Let $G$ be a finite group, $N$ a normal subgroup such that the orders of $N$ and $G/N$ are relatively prime. Suppose $G$ has a subgroup $H$ whose order is equal to the order of $G/N$. Show that $G$ is the semidirect product of $N$ and $H$. In addition, show that if $\varphi$ is any automorphism of $G$ then $\varphi(N)=N.$
Now because the order of $H$ and the order of $N$ are relatively prime we have that $H\cap N=\{e\}$. Also because $N$ is normal in $G$ we get that $HN$ is a subgroup of $G$. Since the order of $HN$ is equal to the order of $G$, this gives us that $G=HN$. All of this tells us that $G=N\rtimes H$.

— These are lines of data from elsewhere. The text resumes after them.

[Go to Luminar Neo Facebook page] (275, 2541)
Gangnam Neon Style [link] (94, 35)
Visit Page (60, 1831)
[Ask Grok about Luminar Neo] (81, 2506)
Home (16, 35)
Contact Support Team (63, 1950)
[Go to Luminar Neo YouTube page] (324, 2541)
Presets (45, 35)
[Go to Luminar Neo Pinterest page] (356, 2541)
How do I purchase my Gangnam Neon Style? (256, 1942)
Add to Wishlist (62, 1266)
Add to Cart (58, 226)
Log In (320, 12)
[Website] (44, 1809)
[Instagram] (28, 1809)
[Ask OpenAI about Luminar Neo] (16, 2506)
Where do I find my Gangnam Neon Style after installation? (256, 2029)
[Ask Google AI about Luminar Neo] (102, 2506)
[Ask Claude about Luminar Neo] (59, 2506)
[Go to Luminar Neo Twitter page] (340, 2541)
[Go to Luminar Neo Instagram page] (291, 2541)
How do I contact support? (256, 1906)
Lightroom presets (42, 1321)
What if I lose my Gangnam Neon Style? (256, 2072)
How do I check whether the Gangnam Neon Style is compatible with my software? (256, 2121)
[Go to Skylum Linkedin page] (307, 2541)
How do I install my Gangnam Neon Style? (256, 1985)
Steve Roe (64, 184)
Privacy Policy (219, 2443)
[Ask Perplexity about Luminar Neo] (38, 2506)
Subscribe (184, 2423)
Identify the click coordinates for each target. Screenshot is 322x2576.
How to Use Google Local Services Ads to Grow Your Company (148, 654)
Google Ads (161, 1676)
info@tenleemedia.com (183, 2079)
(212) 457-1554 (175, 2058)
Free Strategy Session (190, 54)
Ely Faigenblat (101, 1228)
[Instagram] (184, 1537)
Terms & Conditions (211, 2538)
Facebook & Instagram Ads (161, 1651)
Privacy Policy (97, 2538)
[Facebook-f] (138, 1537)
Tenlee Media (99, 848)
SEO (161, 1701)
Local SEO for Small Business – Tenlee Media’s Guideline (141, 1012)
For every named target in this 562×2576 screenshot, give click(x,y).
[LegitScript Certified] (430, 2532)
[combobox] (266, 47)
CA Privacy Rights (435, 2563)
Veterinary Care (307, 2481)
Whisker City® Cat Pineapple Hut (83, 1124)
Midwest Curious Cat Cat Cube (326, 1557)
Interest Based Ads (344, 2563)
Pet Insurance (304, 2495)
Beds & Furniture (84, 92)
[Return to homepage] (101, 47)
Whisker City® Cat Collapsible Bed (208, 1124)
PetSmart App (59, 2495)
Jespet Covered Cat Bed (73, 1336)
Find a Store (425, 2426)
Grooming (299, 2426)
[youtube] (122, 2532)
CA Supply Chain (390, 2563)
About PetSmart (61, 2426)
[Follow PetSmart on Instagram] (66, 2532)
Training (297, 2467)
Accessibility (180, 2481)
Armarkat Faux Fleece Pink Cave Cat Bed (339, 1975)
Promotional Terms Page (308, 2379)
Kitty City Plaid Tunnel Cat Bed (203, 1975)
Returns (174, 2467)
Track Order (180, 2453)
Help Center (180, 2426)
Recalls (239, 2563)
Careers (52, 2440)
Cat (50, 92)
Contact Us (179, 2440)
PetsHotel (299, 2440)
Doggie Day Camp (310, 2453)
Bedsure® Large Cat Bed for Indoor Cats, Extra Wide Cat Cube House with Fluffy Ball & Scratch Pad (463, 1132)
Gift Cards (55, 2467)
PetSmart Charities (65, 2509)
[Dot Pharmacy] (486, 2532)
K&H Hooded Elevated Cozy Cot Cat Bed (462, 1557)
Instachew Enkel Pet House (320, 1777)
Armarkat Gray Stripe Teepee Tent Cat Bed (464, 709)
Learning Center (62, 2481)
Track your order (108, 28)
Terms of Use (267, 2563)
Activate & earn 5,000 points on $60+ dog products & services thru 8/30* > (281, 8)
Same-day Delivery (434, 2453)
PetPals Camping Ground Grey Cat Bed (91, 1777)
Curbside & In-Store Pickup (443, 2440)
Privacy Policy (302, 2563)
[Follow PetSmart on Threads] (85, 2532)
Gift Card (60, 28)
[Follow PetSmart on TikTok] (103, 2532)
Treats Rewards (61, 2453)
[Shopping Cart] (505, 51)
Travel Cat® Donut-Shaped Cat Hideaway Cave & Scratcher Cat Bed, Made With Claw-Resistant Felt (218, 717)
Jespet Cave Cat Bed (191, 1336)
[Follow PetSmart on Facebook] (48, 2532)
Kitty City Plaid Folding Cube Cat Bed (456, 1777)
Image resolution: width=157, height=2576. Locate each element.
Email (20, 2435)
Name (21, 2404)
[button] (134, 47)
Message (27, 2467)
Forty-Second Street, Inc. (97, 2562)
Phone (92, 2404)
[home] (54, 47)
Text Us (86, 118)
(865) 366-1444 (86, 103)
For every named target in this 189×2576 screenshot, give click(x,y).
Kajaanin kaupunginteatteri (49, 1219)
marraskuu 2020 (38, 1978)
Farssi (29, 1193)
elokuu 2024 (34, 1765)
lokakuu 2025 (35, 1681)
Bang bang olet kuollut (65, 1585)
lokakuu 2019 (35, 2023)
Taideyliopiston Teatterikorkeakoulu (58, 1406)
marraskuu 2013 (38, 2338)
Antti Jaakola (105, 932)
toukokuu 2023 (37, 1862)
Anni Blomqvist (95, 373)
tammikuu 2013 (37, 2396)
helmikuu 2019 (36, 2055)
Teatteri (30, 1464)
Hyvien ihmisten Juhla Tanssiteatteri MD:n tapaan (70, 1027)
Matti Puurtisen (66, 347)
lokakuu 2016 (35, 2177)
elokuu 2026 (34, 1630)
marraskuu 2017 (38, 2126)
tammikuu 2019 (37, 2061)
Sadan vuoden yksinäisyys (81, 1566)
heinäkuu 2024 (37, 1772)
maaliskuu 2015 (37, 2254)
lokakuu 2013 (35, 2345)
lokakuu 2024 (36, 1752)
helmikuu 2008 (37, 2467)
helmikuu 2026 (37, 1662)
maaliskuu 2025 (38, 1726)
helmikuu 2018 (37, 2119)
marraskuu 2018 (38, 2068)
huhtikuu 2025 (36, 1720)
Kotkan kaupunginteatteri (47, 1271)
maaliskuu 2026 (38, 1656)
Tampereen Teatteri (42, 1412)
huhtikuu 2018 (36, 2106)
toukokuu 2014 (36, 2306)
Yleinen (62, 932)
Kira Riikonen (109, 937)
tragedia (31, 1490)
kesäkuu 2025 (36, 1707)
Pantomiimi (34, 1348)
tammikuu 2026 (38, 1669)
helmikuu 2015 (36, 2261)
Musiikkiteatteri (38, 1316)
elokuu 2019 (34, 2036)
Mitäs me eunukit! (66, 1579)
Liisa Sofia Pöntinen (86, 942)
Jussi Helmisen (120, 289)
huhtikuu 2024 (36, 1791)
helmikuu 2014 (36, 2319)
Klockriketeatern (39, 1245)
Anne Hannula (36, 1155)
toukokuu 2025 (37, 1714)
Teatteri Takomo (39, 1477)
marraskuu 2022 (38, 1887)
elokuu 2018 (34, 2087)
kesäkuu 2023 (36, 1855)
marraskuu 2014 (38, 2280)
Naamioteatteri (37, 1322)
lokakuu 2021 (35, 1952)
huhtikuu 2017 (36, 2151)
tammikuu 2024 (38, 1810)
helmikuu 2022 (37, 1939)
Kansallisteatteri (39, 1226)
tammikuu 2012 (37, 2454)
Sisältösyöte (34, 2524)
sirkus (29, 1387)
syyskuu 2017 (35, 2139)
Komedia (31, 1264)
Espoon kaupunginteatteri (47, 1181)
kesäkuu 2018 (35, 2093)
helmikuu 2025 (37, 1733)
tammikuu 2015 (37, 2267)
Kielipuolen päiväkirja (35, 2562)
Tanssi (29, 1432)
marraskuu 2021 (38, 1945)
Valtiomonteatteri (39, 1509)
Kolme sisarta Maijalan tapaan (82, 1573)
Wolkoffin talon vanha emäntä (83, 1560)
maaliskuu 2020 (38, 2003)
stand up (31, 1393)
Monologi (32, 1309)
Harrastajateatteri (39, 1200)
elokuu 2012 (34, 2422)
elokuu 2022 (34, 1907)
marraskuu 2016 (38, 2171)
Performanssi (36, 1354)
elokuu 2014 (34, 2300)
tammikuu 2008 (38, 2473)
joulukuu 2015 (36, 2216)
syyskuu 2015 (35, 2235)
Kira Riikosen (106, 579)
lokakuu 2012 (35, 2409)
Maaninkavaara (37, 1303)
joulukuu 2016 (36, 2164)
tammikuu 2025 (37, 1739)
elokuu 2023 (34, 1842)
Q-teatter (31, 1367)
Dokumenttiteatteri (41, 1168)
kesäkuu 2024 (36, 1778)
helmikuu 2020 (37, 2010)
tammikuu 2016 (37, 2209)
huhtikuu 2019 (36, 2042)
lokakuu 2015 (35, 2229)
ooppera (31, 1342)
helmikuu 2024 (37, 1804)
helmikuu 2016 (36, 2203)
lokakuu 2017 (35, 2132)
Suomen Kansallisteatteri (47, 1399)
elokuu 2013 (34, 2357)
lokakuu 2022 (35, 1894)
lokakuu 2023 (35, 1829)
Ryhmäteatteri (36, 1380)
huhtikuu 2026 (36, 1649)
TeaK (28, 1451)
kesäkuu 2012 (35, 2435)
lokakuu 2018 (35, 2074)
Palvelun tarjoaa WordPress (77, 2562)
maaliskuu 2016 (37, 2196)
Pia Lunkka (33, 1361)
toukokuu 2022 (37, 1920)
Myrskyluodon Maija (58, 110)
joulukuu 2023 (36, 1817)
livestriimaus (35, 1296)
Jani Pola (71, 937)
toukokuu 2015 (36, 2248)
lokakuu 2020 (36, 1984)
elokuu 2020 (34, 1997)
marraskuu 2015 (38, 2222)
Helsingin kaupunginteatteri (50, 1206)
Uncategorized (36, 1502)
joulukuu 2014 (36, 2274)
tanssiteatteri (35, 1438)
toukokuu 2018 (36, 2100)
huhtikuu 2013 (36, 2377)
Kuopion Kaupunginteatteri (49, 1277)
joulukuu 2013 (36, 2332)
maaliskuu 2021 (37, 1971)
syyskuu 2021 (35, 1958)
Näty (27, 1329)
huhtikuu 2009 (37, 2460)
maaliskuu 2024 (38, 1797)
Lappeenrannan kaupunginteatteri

The part I am having trouble showing is that for any automorphism of $G$, $\varphi$, we have that $\varphi(N) =N$.
Any help is greatly appreciated.
I would like to credit the comments made by Mariano Suarez-Alvarez in my coming up with this answer.
Let $\varphi \in \text{Aut}(G)$.
Let $n\in N$. Then $n=(n,e)$ in $G=N\rtimes H$ Now suppose $\varphi( (n,e) )=(n',h)$. Let $a$ be the order of $(n,e)$. Now because $\varphi$ is an automorphism, and therefore an isomorphism, the order of $(n', h)$ must be $a$. Therefore $(n', h)^a=(n'',h^a)=(e,e)$, where $n''\in N$.
This tells us that $h^a=e$. Now because $h\in H$ the order of $h$ must divide $|H|$, but $a \vert |N|$. Combined with the fact that $|H|$ and $|N|$ are relatively prime this tells us that the only way $h^a=e$ is if $h=e$. Thus $\varphi((n,e))=(n',e).$
This holds for all $n\in N$ so $\varphi[N] \subset N$, and therefore $\varphi[N]=N$.